Pasal 134: “Penghinaan dengan sengaja terhadap Presiden atau Wakil Presiden diancam dengan pidana penjara paling lama enam tahun, atau pidana denda paling banyak empat ribu lima ratus ribu”

Pasal 136 bis: Pengertian penghinaan sebagaimana dimaksud dalam pasal 134 mencakup juga perumusan perbuatan dalam pasal 135, jika itu dilakukan diluar kehadiran yang dihina, baik dengan tingkah laku di muka umum, maupun tidak dimuka umum, baik lisan atau tulisan, namun dihadapan lebih dari empat orang, atau di hadapan orang ketiga, bertentangan dengan kehendaknya dan oleh karena itu merasa tersinggung.

Pasal 137: (1) Barang siapa menyiarkan, mempertunjukan, atau menempelkan di muka umum tulisan atau lukisan yang berisi penghinaan terhadap Presiden atau Wakil Presiden, dengan maksud supaya isi penghinaan diketahui atau lebih diketahui oleh umum, diancam dengan pidana penjara paling lama satu tahun empat bulan atau pidana denda paling banyak empat ribu lima ratus rupiah. (2) Jika yang bersalah melakukan kejahatan pada waktu menjalankan pencariannya, dan pada waktu itu belum lewat dua tahun sejak adanya pemidanaan menjadi tetap karena kejahatan semacam itu juga, maka terhadapnya dapat dilarang menjalankan pencarian tersebut.

Ketiga Pasal di atas merupakan rumusan redaksi yang tidak ada penjelasannya sehingga terbuka kemungkinan untuk ditafsirkan  sesuai kepentingan penafsir. Jika pihak pemerintah yang menafsirkan pasal tersebut, maka mudah ditebak bahwa pengertian pasal itu akan diarahkan kepada siapa saja yang dipandang menganggu kebijakan pemerintah. Gangguan itu dapat berupa perilaku, pernyataan lisan atau tulisan. Dapat pula terjadi sebuah kritik akan dianggap sebagai penghinaan.

Berdasarkan rumusan pasal di atas, dapat disimpulkan bahwa kata ”penghinaan” merupakan kata kunci yang paling menentukan bahwa suatu perbuatan disebut sebagai suatu kejahatan. Namun sayang kata ”penghinaan” itu tidak dijelaskan atau didefinisikan atau disebut batasan-batasannya atau ukuran-ukurannya sehingga suatu perbutaan dapat dianggap sebagai penghinaan. Menurut kamus hukum, kata ”penghinaan” atau dalam bahasa belanda disebut ”belediging”[1] ialah merusak martabat seseorang termasuk nama baik, kehormatan dan lain sebagainya.  Sementara dalam KUHP pada Bab Penginaan Pasal 310 dirumuskan penghinaan adalah menyerang kehormatan atau nama baik[2]. Ahli Boy Mardjono dalam keterangannya di sidang mengakatan, ukuran perbuatan penghinaan didasarkan pada norma masyarakat. Lebih lanjut Boy menjelaskan seharusnya penghinaan presiden ini bersifat pribadi dan masuk dalam kategori pencemaran nama baik yang diatur dalam Pasal 310 KUHP.

(ENTRI TERSEDIA)

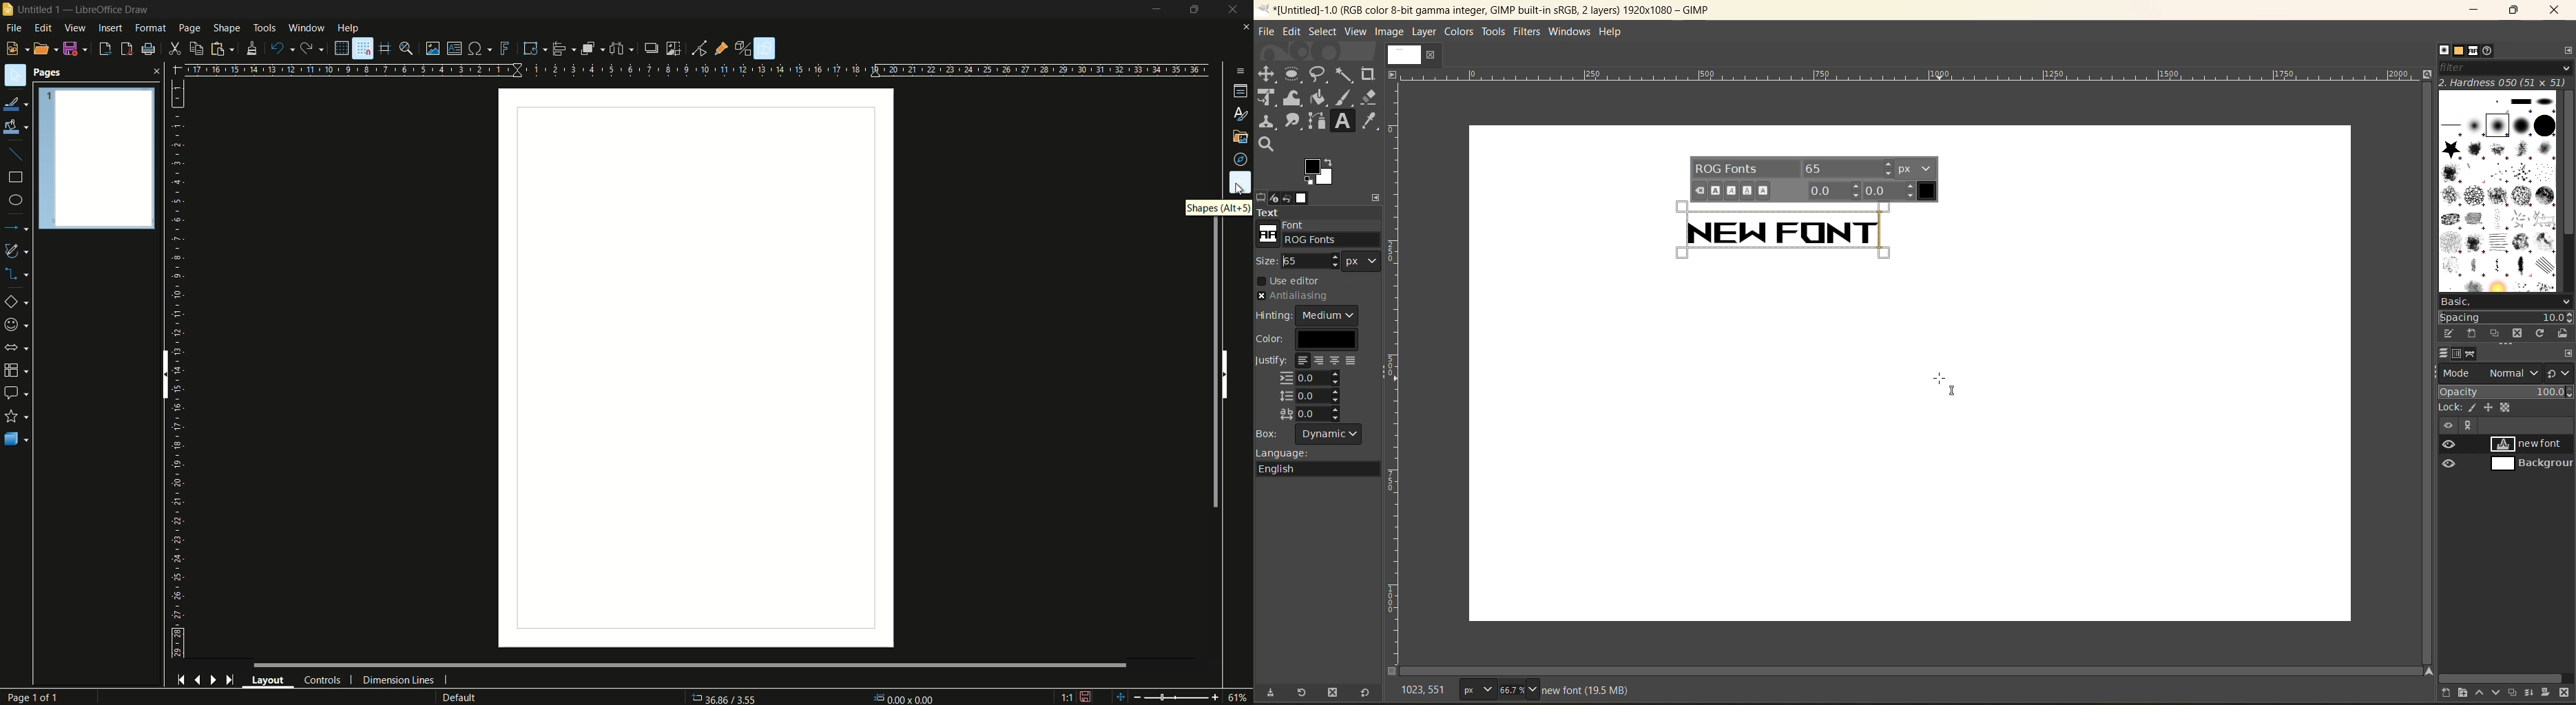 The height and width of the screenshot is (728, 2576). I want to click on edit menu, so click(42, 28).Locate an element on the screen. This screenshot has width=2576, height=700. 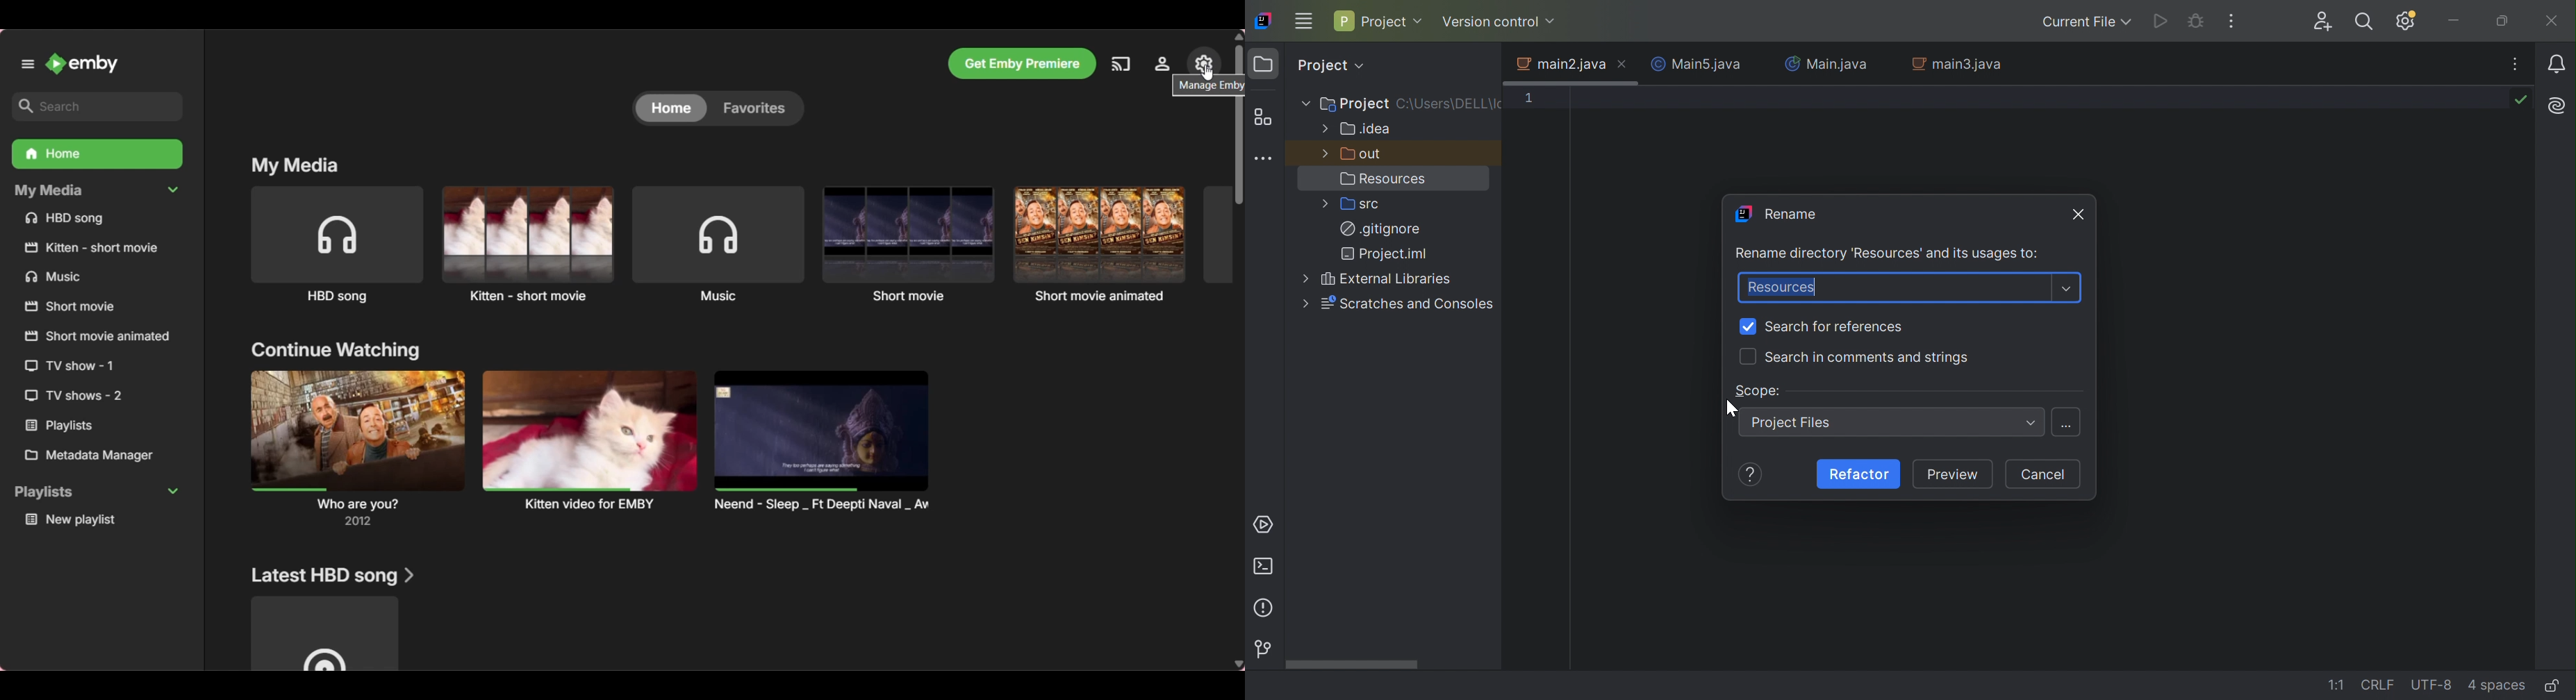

==

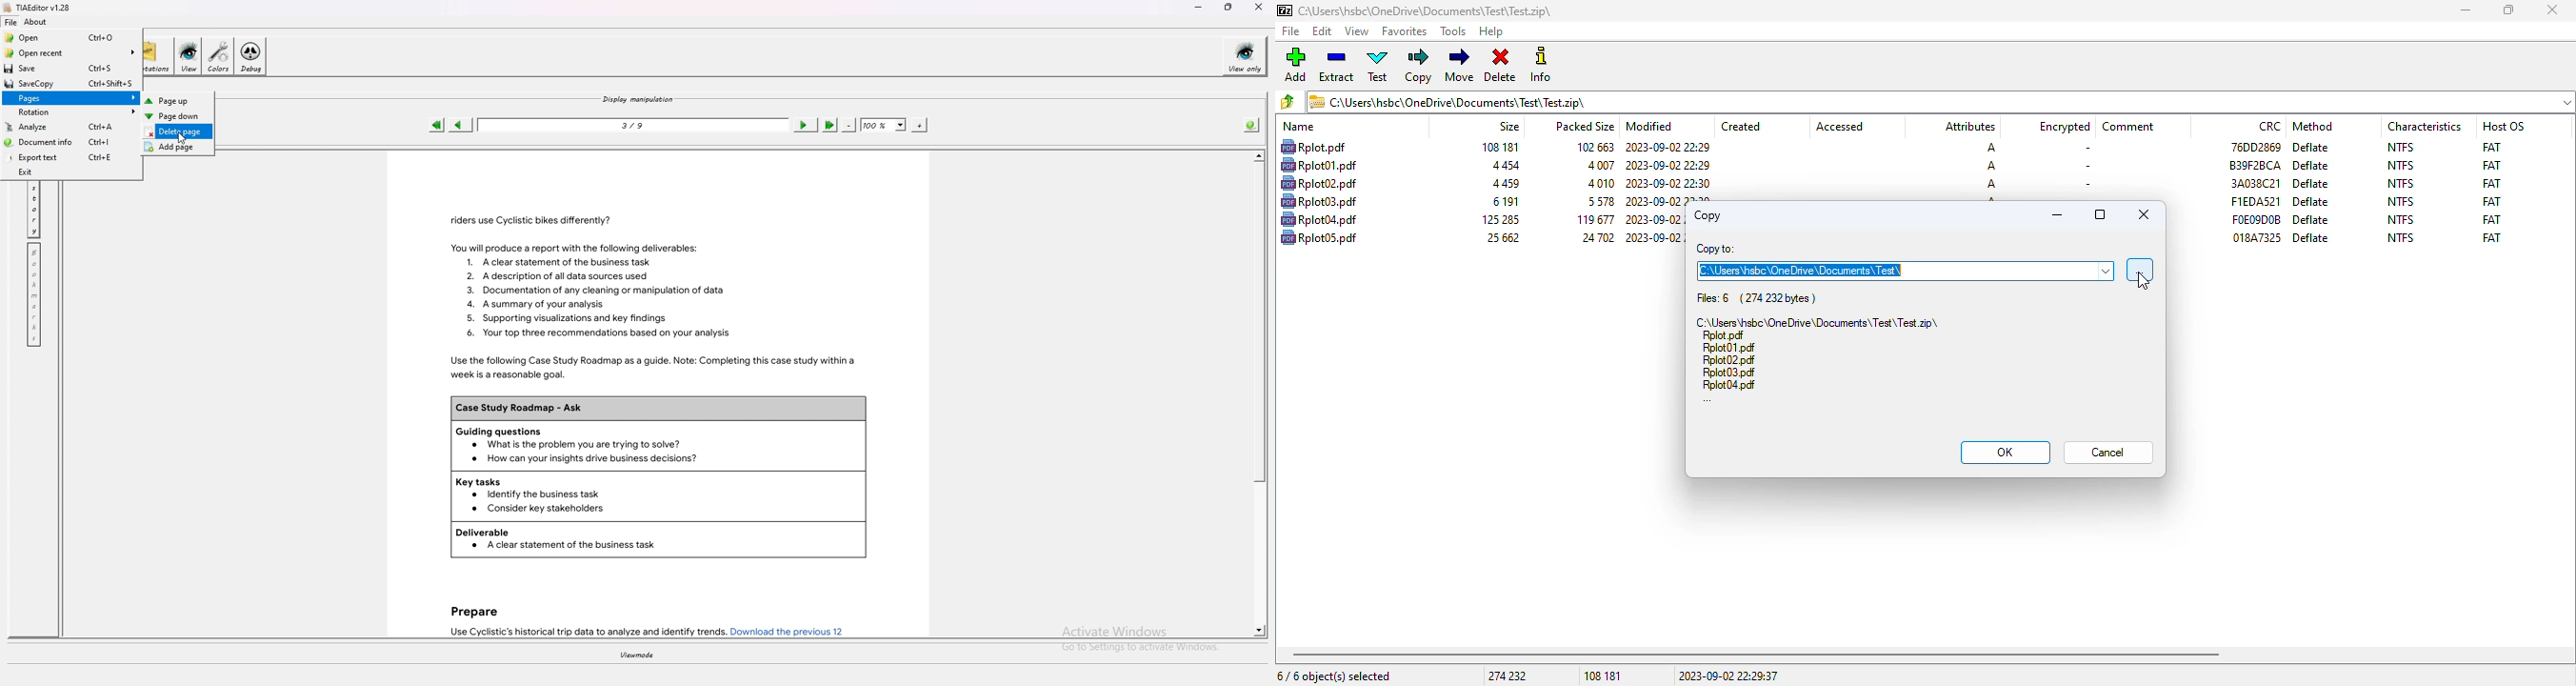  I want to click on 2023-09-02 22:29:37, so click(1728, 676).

(TUGAS WAJIB)
Tuliskan setiap nomor pasal yang disebut dalam teks bacaan, masing-masing cukup satu kali. Entri-entri ini tidak berkaitan dengan teks bacaan.

(JAWABAN LATIHAN)
Pasal 134, Pasal 135, Pasal 136 bis, Pasal 137, Pasal 310